START Exercise inputs

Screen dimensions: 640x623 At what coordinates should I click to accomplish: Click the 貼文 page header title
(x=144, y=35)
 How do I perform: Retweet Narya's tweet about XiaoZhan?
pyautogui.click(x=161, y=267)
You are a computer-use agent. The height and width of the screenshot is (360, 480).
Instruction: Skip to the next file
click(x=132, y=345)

END Exercise inputs
START Exercise inputs

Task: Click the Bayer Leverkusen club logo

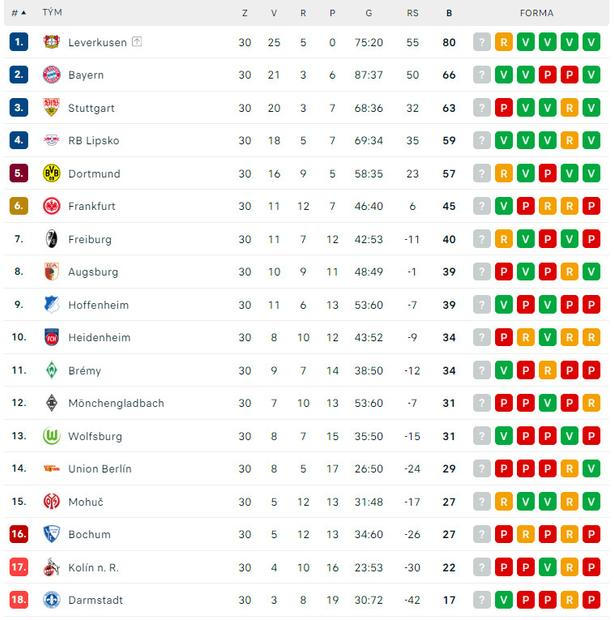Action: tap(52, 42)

END Exercise inputs

**Assignment**:
Reproduce verbatim only the segment of the listing bounded by the line containing "Screen dimensions: 640x623" and the line containing "You are a computer-use", with both boundary lines included.

**Result for this exercise**:
Screen dimensions: 640x623 At what coordinates should I click to accomplish: Click the 貼文 page header title
(x=144, y=35)
 How do I perform: Retweet Narya's tweet about XiaoZhan?
pyautogui.click(x=161, y=267)
You are a computer-use agent. The height and width of the screenshot is (360, 480).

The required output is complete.